What you have to do: Would you please output all the records exactly as given? Pictures should not appear in the copy.

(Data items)
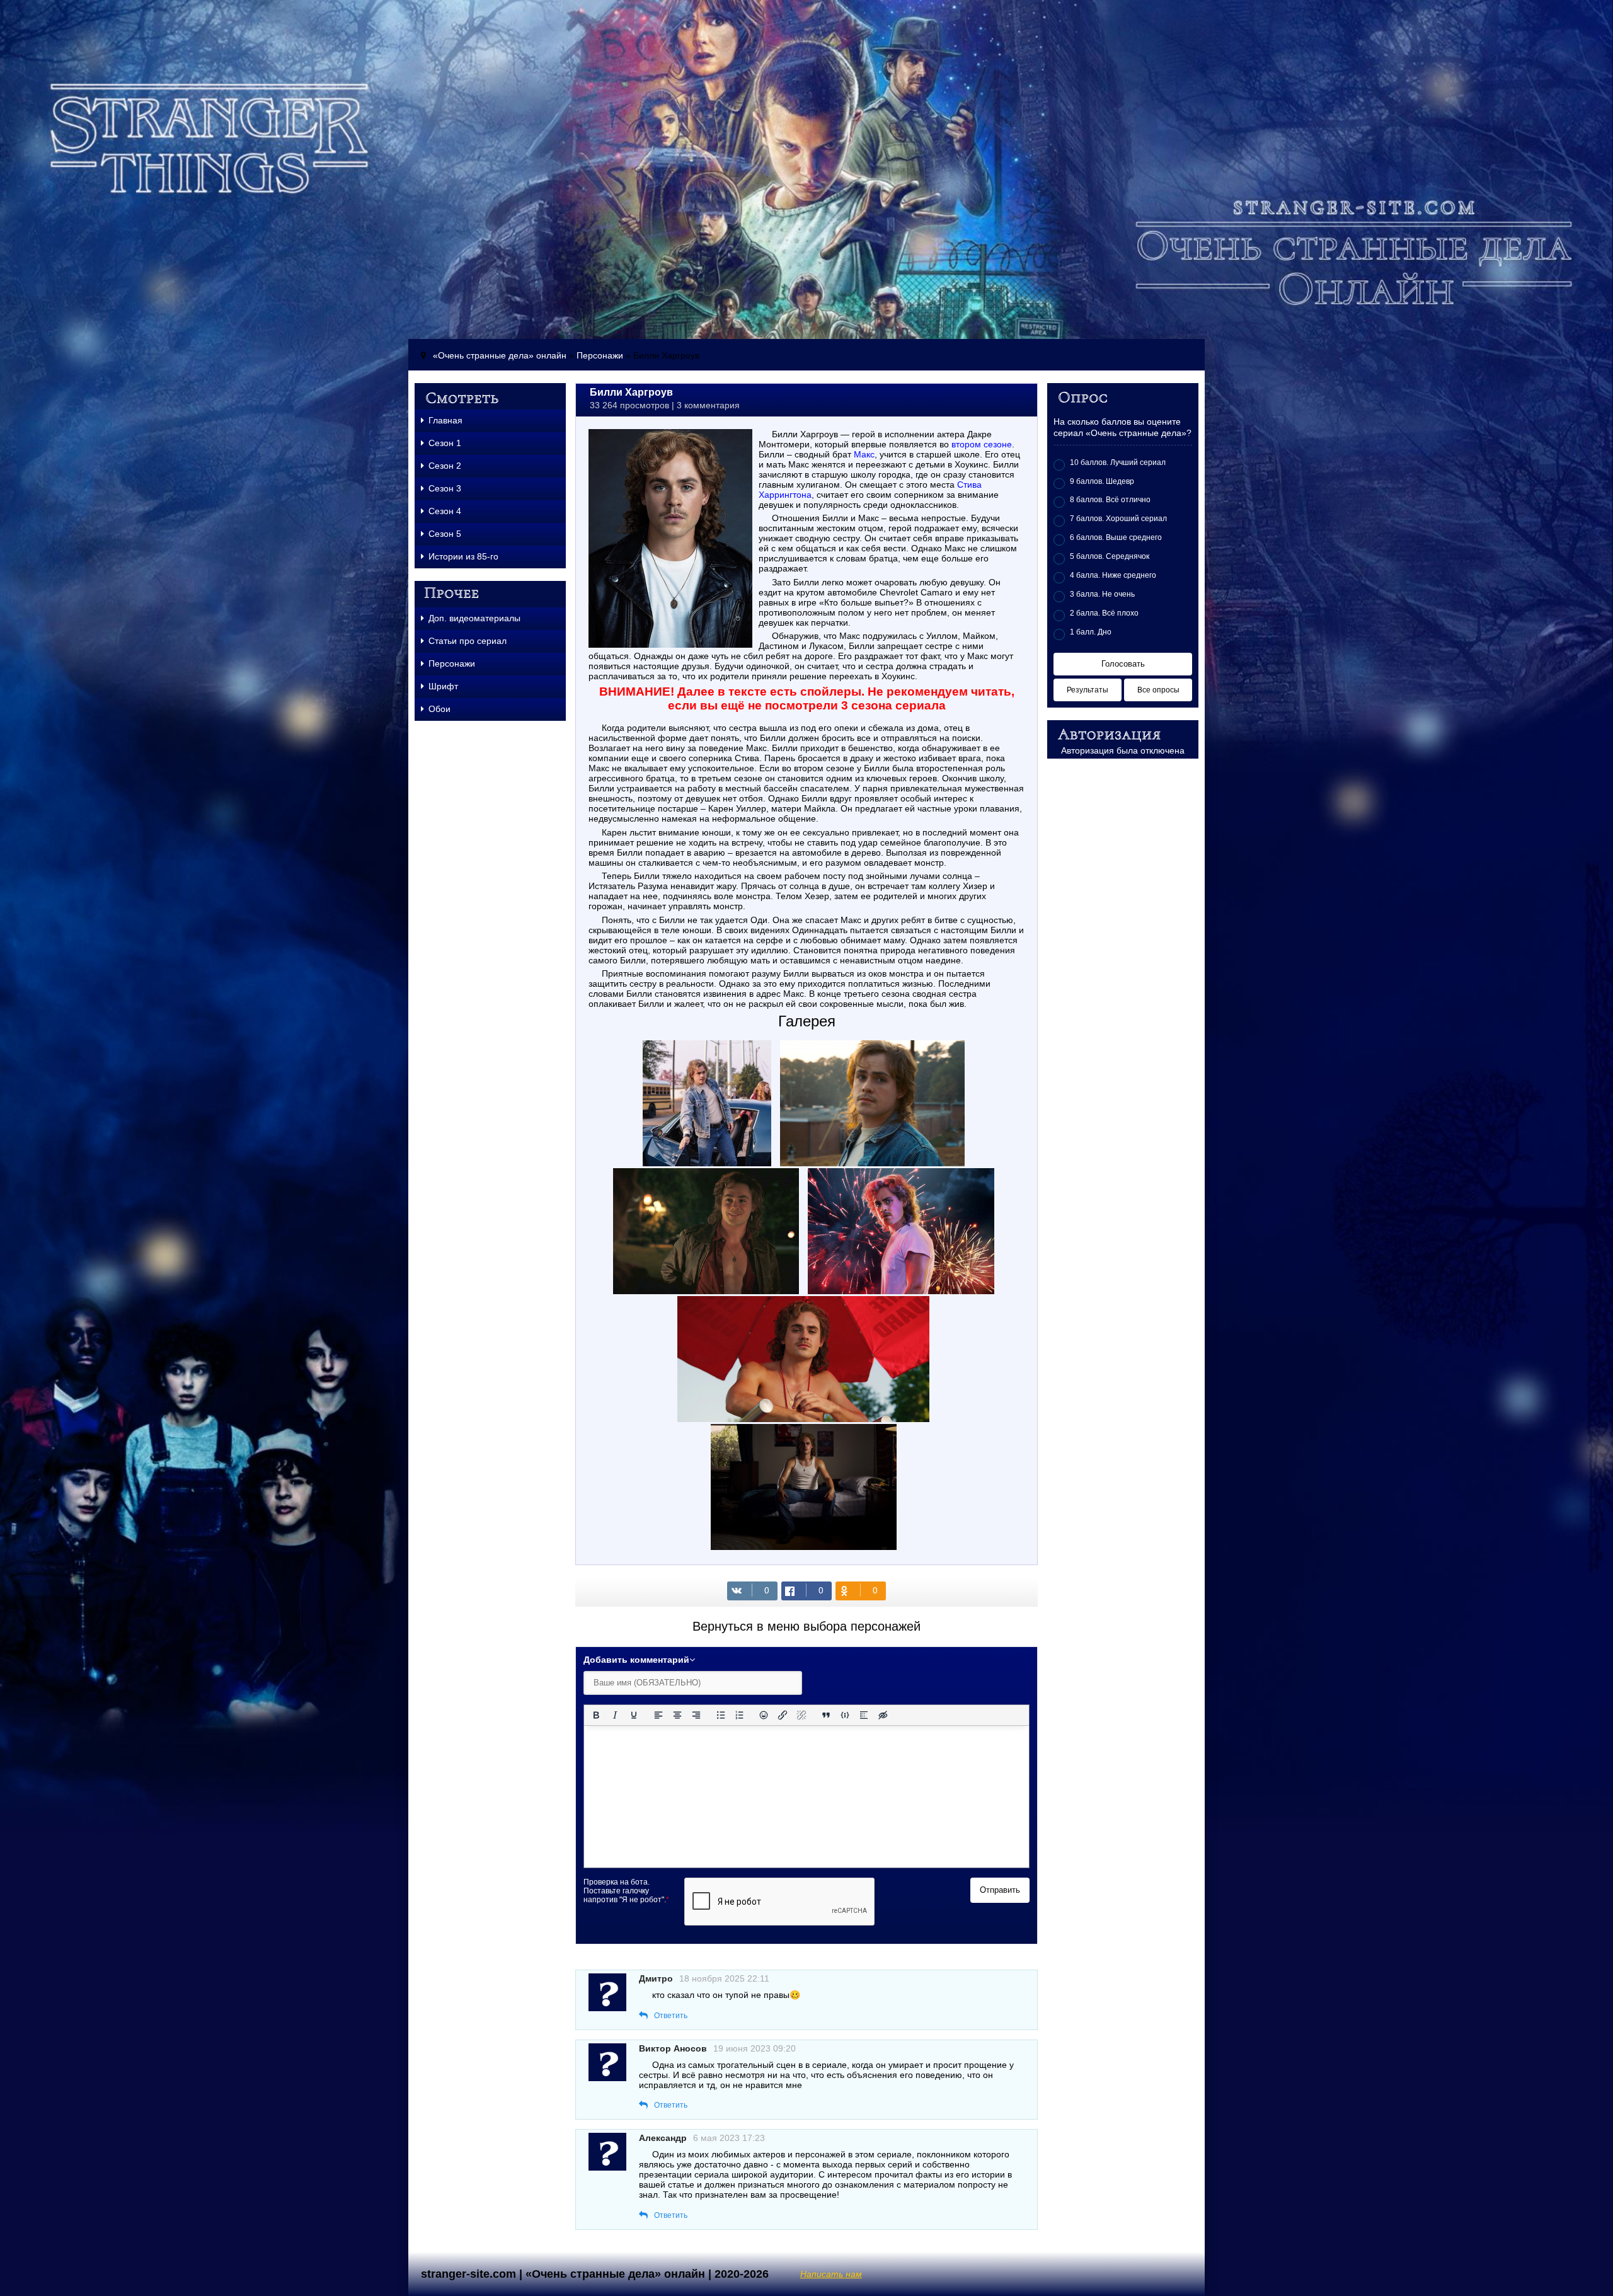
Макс (864, 454)
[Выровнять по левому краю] (658, 1715)
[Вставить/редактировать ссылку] (782, 1715)
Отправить (1000, 1890)
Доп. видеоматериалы (474, 618)
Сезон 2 (444, 466)
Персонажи (600, 355)
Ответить (670, 2015)
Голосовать (1123, 664)
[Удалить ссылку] (801, 1715)
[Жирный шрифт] (596, 1715)
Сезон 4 (444, 511)
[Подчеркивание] (633, 1715)
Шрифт (443, 686)
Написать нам (831, 2274)
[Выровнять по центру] (677, 1715)
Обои (439, 709)
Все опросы (1158, 690)
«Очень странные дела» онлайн (499, 355)
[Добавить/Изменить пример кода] (844, 1715)
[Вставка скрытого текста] (882, 1715)
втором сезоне (981, 444)
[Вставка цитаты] (826, 1715)
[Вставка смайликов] (764, 1715)
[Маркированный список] (720, 1715)
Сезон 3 (444, 488)
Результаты (1087, 690)
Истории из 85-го (463, 556)
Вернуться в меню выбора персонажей (806, 1626)
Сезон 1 (444, 443)
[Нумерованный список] (739, 1715)
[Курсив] (615, 1715)
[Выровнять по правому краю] (696, 1715)
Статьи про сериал (467, 641)
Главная (445, 420)
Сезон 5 (444, 534)
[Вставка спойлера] (863, 1715)
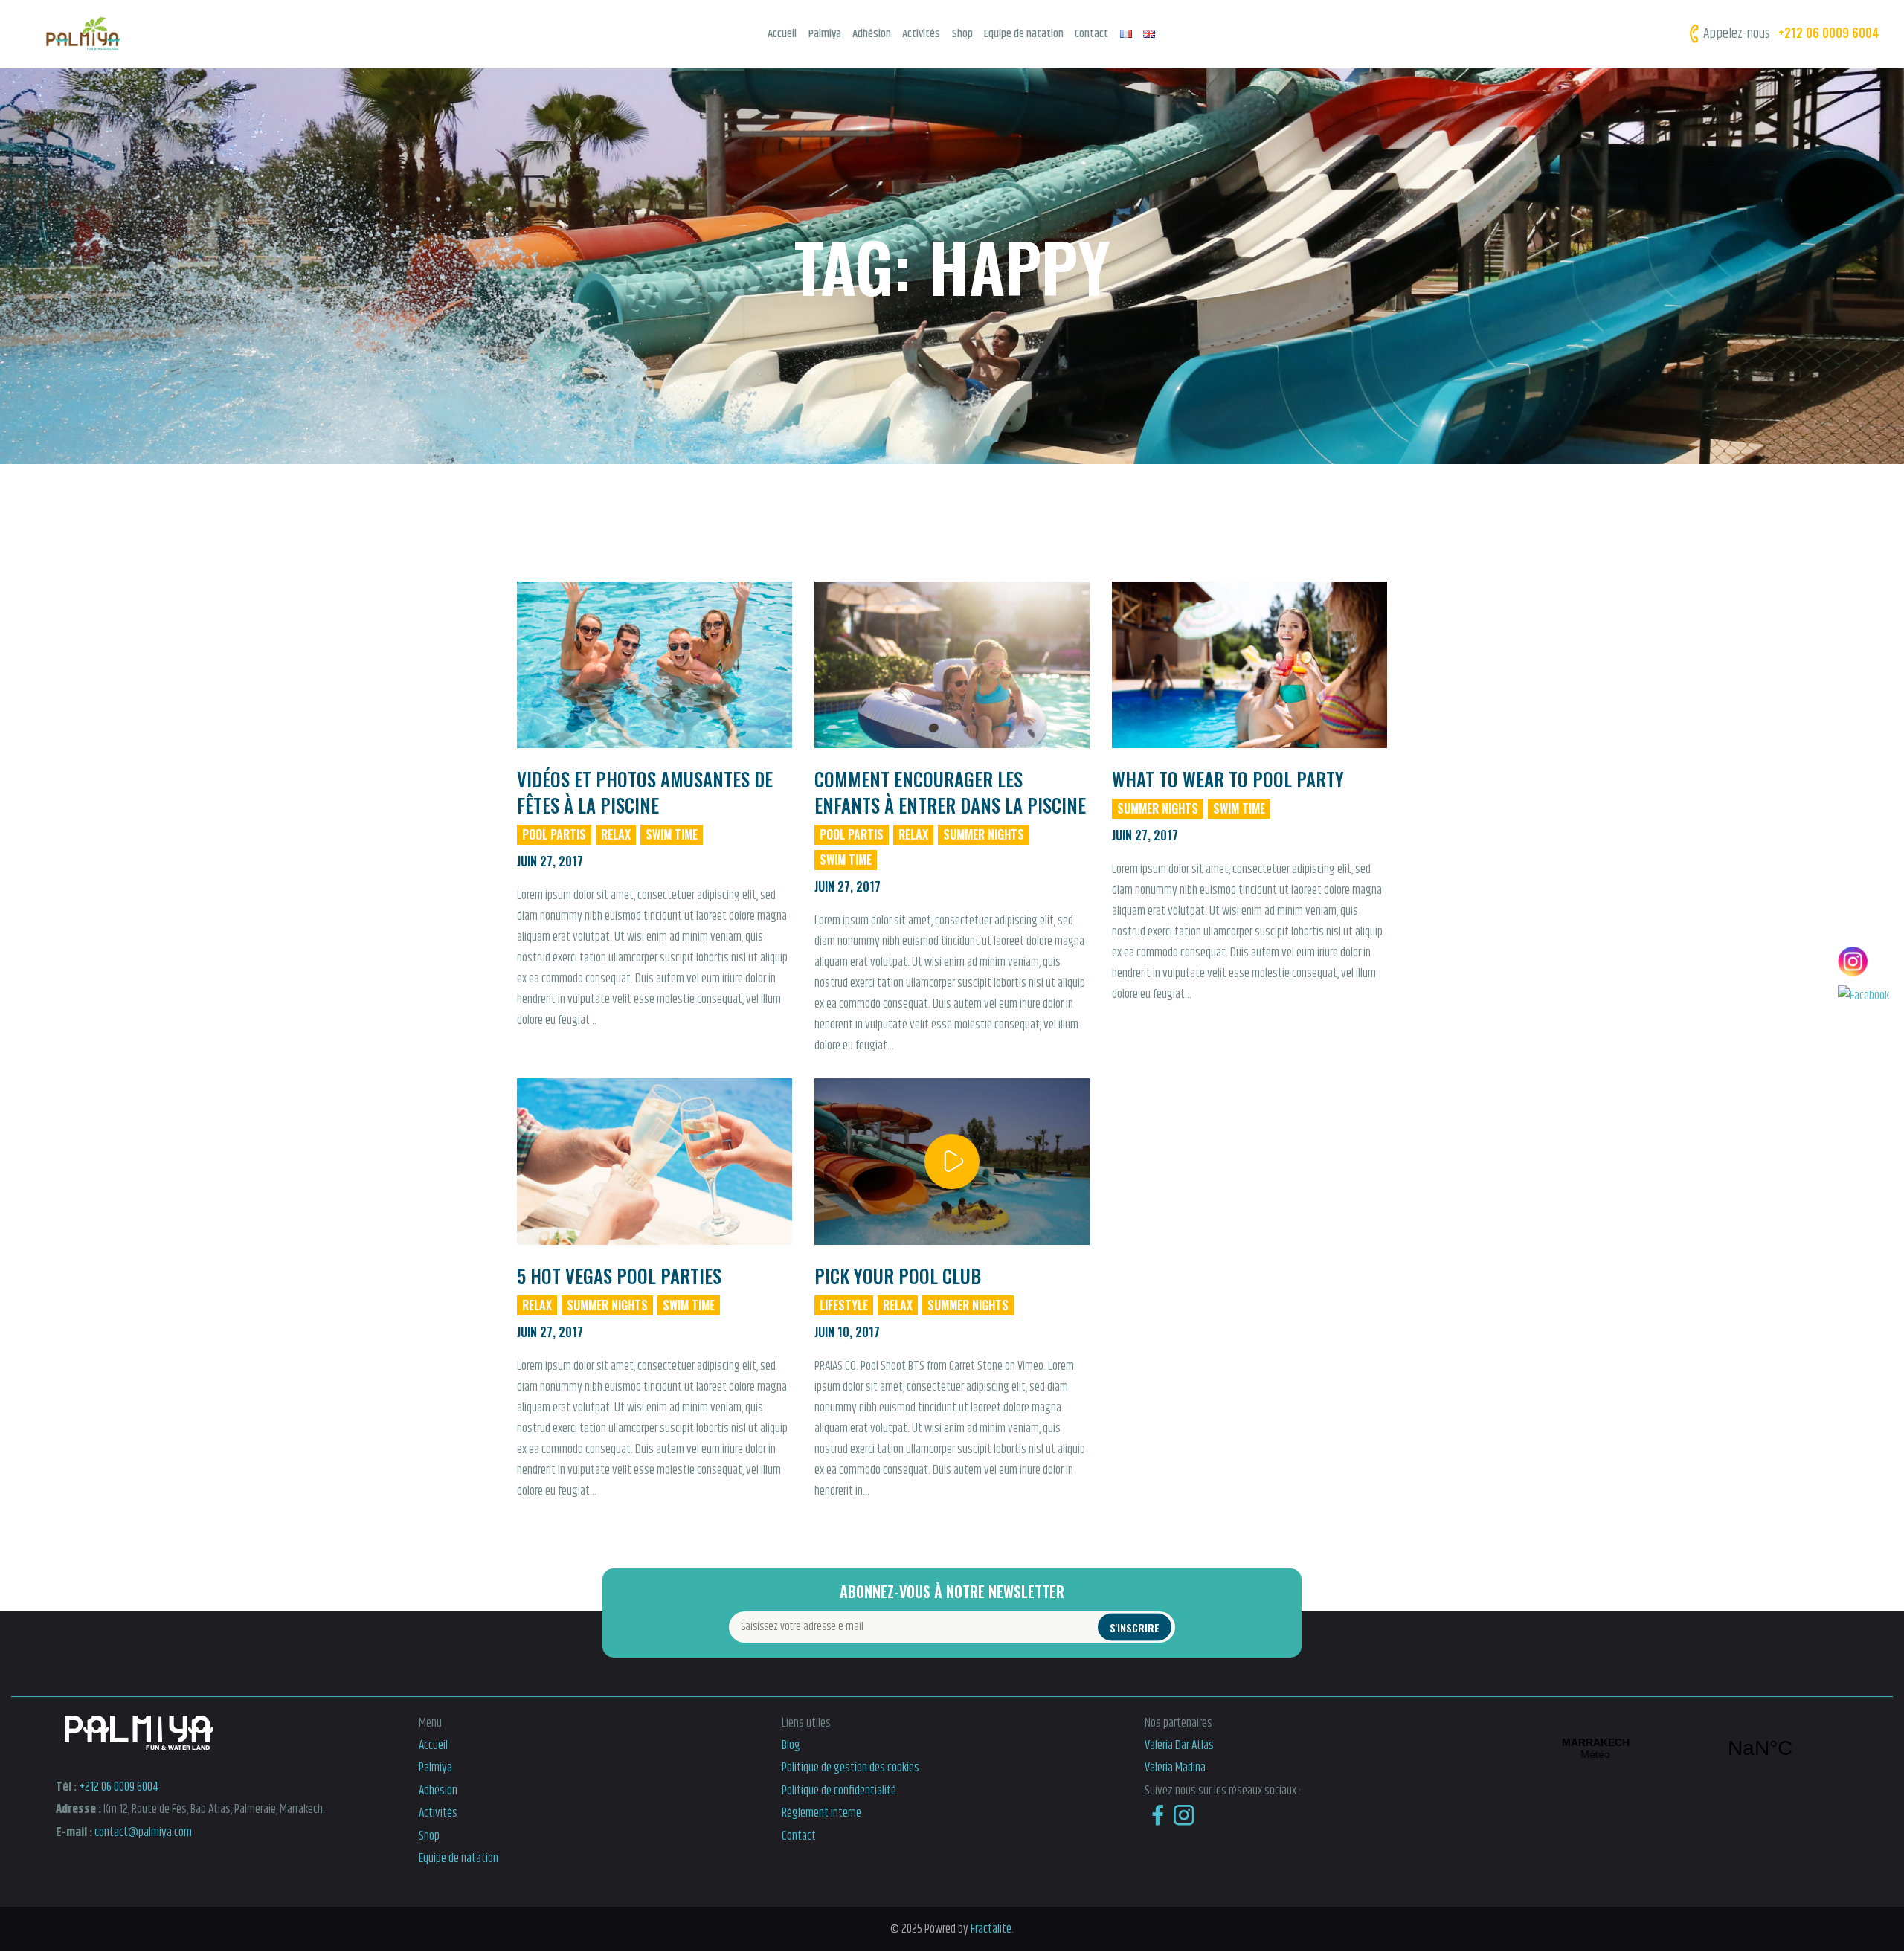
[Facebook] (1863, 995)
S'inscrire (1135, 1626)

Solution for this exercise:
Макс (864, 454)
[Выровнять по левому краю] (658, 1715)
[Вставить/редактировать ссылку] (782, 1715)
Отправить (1000, 1890)
Доп. видеоматериалы (474, 618)
Сезон 2 (444, 466)
Персонажи (600, 355)
Ответить (670, 2015)
Голосовать (1123, 664)
[Удалить ссылку] (801, 1715)
[Жирный шрифт] (596, 1715)
Сезон 4 (444, 511)
[Подчеркивание] (633, 1715)
Шрифт (443, 686)
Написать нам (831, 2274)
[Выровнять по центру] (677, 1715)
Обои (439, 709)
Все опросы (1158, 690)
«Очень странные дела» онлайн (499, 355)
[Добавить/Изменить пример кода] (844, 1715)
[Вставка скрытого текста] (882, 1715)
втором сезоне (981, 444)
[Вставка цитаты] (826, 1715)
[Вставка смайликов] (764, 1715)
[Маркированный список] (720, 1715)
Сезон 3 (444, 488)
Результаты (1087, 690)
Истории из 85-го (463, 556)
Вернуться в меню выбора персонажей (806, 1626)
Сезон 1 (444, 443)
[Нумерованный список] (739, 1715)
[Курсив] (615, 1715)
[Выровнять по правому краю] (696, 1715)
Статьи про сериал (467, 641)
Главная (445, 420)
Сезон 5 (444, 534)
[Вставка спойлера] (863, 1715)
[Facebook] (1863, 995)
S'inscrire (1135, 1626)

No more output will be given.